By NHI Mgmt Group Editorial TeamPublished 2025-07-04Domain: Agentic AI & NHIsSource: Gathid

TL;DR: AI systems can surface sensitive data, widen unauthorized exposure and trigger compliance issues when identity and access governance lag behind adoption, according to Gathid. The real problem is not AI capability but access control assumptions that were built for static users, not systems that can query across datasets and amplify hidden privileges.


At a glance

What this is: This is an analysis of why AI adoption is colliding with identity and access governance gaps, especially around data access, dynamic permissions and oversight.

Why it matters: It matters because IAM teams now have to govern AI-mediated access alongside human and non-human identities, or risk accidental disclosure, policy drift and compliance failures.

👉 Read Gathid's analysis of AI identity governance and access control


Context

AI identity governance is the control problem behind many of the risks described here. The article argues that AI can only be trusted to access and surface data safely if organisations can define who or what may access which data, under what conditions, and whether that access should change over time.

That framing matters for IAM teams because AI does not just sit on top of existing permissions. It can expose hidden entitlements, retrieve stale data from forgotten locations, and amplify weak access boundaries unless governance is designed around dynamic access decisions rather than static role assignment.

DATA BELOW —
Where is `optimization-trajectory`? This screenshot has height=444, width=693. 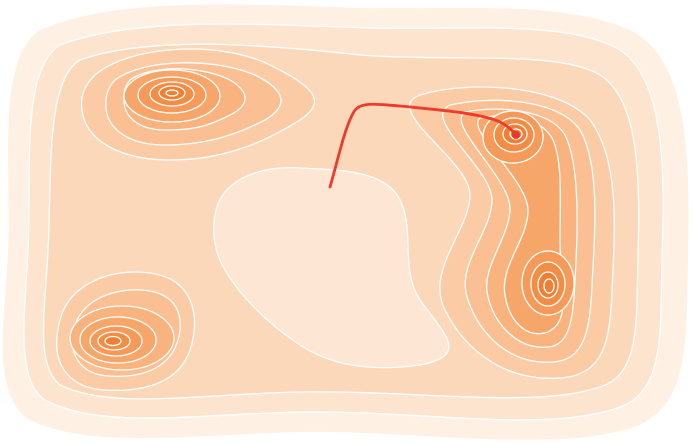
optimization-trajectory is located at coordinates (423, 146). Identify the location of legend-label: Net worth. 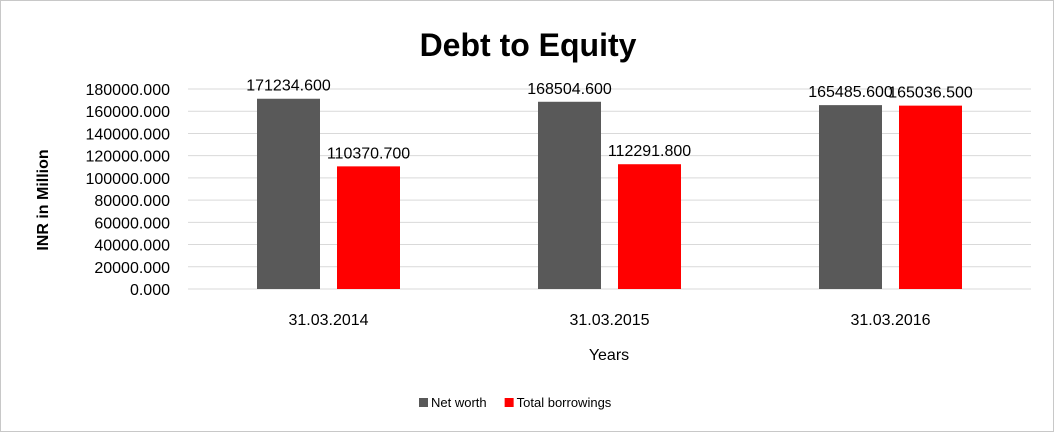
(459, 402).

PROBLEM DETAILS —
Answer these questions about the AI identity governance article:
(a) On what date was the article published?
(b) Alongside which identities do IAM teams now have to govern AI-mediated access?
(c) Governance should be designed around what, instead of static role assignment?

WRITTEN ANSWER —
(a) 2025-07-04
(b) Human and non-human identities
(c) Dynamic access decisions